- [Work instructions]:
With pictures left out, set down exactly the lines that begin at the one containing "Click the green" and end with the last line of the entries below.
(Data for the task)
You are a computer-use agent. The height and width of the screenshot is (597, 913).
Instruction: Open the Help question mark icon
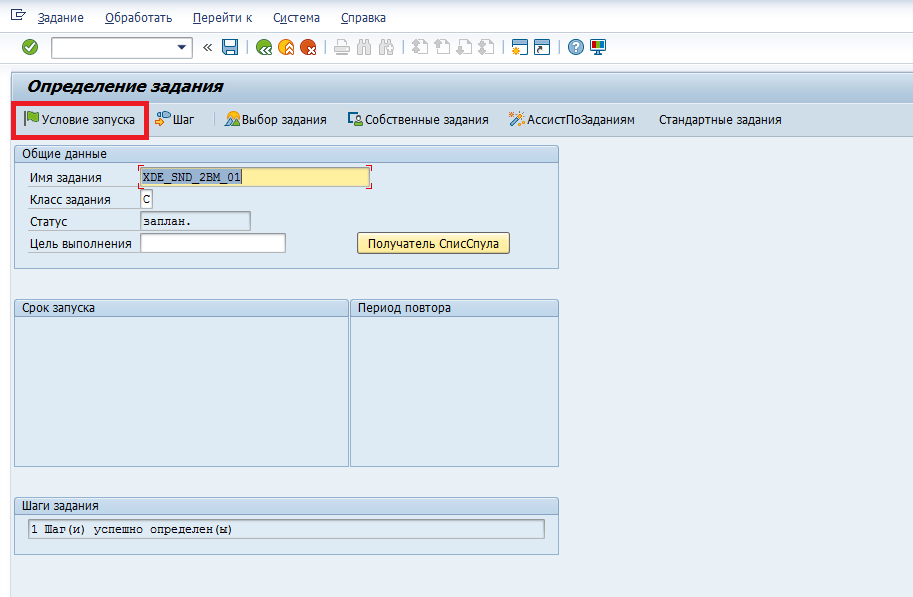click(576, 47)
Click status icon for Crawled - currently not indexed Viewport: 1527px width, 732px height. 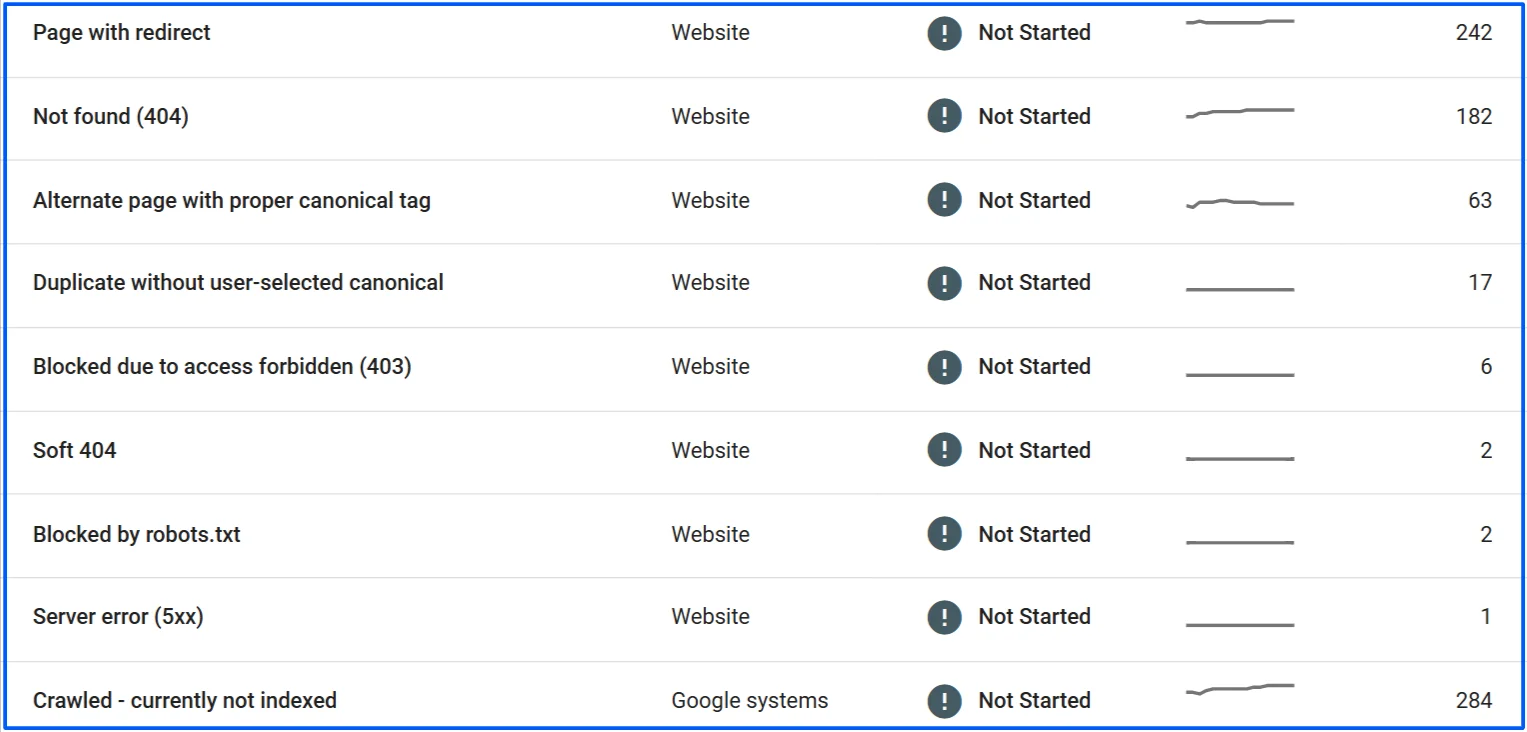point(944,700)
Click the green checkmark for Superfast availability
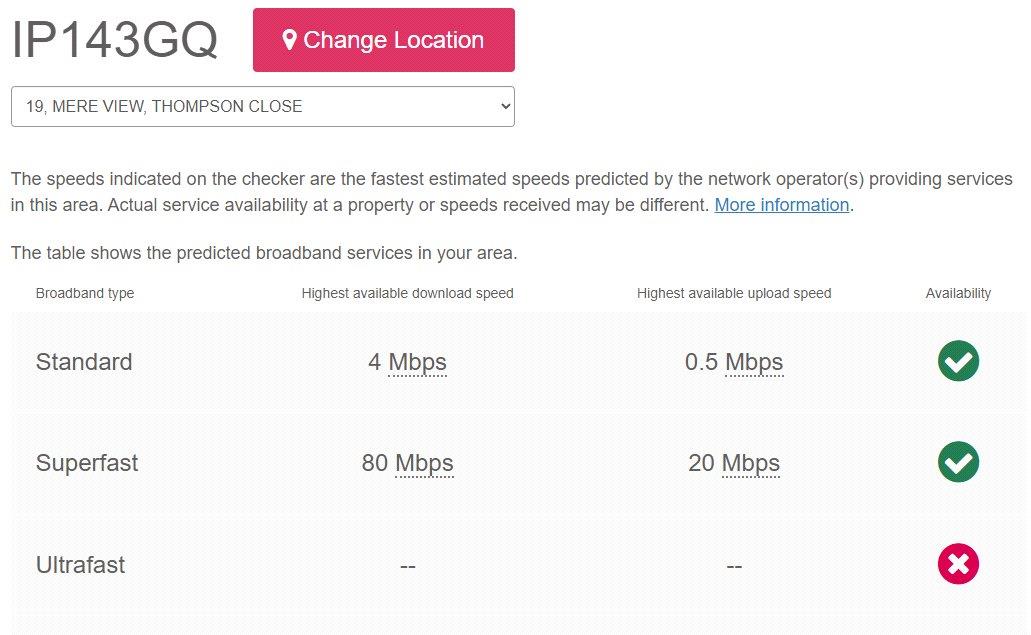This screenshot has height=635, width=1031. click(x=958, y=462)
(End Data for the task)
- [Answer box]:
Click the green checkmark for Superfast availability
This screenshot has height=635, width=1031. click(x=958, y=462)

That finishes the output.